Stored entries
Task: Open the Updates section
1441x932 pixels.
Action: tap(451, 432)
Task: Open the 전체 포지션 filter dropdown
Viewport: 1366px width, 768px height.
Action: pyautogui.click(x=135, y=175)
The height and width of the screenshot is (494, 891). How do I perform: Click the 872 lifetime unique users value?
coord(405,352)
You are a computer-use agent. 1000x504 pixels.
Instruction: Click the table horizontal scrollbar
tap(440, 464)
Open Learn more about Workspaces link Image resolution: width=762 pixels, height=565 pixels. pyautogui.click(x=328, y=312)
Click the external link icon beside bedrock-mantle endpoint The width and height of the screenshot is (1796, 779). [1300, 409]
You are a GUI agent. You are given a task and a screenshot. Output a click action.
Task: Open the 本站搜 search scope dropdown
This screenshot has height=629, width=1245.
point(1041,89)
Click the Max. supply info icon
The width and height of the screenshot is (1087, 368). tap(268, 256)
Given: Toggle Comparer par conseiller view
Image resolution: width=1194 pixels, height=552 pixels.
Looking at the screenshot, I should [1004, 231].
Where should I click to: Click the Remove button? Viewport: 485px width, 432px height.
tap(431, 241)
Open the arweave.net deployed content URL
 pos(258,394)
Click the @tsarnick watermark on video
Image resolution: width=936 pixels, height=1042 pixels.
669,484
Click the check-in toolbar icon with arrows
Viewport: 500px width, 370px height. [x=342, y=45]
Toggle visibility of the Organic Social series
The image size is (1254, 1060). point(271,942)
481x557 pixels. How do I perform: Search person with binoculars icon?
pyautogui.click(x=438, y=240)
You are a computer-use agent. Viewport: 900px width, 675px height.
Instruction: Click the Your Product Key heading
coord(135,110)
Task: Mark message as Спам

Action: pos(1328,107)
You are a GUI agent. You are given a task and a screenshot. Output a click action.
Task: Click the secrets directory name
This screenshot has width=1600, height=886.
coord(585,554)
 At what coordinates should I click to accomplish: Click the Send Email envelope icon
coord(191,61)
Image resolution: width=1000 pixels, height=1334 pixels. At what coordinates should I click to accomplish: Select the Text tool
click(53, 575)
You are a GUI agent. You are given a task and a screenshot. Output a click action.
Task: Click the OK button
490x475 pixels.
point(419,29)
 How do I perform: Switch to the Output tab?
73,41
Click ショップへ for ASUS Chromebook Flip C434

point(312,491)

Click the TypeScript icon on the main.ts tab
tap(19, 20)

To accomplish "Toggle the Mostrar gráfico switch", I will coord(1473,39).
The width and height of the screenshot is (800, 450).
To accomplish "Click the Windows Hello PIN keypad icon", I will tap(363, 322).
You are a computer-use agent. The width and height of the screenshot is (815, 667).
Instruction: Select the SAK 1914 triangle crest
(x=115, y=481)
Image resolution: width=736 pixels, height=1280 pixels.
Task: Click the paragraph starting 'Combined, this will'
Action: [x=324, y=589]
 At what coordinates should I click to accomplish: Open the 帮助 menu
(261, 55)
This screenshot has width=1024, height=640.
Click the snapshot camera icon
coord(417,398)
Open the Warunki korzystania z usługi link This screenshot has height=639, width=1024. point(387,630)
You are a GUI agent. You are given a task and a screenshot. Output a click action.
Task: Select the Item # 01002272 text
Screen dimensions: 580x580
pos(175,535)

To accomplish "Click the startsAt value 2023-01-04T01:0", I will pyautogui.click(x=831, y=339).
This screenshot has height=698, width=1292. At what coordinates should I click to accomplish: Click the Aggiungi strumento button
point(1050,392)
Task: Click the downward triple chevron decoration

→ What is expected:
Look above for the line with "Click the TypeScript icon on the main.ts tab" and the line with "You are a computer-use agent. The", and reproduce exactly those two lines plus every line between, nothing more.

→ Expected answer:
Click the TypeScript icon on the main.ts tab
tap(19, 20)

To accomplish "Toggle the Mostrar gráfico switch", I will coord(1473,39).
The width and height of the screenshot is (800, 450).
To accomplish "Click the Windows Hello PIN keypad icon", I will tap(363, 322).
You are a computer-use agent. The width and height of the screenshot is (815, 667).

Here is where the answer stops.